(EXERCISE DETAILS):
Search the entries for the word "computer". Copy every line where it turns up.

%%

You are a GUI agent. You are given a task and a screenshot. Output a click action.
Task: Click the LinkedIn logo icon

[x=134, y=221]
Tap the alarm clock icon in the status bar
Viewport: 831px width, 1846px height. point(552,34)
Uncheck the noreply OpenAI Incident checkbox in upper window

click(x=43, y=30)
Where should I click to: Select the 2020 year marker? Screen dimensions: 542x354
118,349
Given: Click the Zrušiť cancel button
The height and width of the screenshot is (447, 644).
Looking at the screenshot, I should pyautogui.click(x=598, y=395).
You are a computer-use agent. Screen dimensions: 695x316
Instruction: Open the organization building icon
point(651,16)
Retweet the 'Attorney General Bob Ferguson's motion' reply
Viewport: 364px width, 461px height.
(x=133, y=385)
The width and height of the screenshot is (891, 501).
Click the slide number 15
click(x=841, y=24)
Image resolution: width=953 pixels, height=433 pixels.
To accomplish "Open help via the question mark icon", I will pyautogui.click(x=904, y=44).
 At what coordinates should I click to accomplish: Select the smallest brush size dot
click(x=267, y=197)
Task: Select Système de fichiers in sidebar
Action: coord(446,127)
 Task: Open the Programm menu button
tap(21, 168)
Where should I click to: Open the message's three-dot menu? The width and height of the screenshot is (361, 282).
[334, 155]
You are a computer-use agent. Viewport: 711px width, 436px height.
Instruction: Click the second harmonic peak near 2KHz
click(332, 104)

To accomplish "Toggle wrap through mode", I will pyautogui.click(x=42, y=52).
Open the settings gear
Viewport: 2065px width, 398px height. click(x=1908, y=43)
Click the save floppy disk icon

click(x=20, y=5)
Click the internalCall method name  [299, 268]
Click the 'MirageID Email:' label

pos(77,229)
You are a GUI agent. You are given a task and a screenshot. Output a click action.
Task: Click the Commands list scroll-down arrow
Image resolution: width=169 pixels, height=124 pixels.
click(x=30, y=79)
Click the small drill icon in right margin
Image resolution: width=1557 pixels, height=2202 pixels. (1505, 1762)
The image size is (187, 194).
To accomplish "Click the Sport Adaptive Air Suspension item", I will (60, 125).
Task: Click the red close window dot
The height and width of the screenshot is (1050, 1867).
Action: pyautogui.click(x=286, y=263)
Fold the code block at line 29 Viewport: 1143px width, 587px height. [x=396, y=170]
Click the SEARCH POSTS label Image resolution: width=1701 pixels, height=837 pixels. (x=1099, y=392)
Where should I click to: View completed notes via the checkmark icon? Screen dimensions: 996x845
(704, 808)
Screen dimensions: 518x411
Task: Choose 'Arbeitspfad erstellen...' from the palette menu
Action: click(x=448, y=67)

%%

(REPLY):
You are a computer-use agent. Screen dimensions: 695x316
You are a computer-use agent. Viewport: 711px width, 436px height.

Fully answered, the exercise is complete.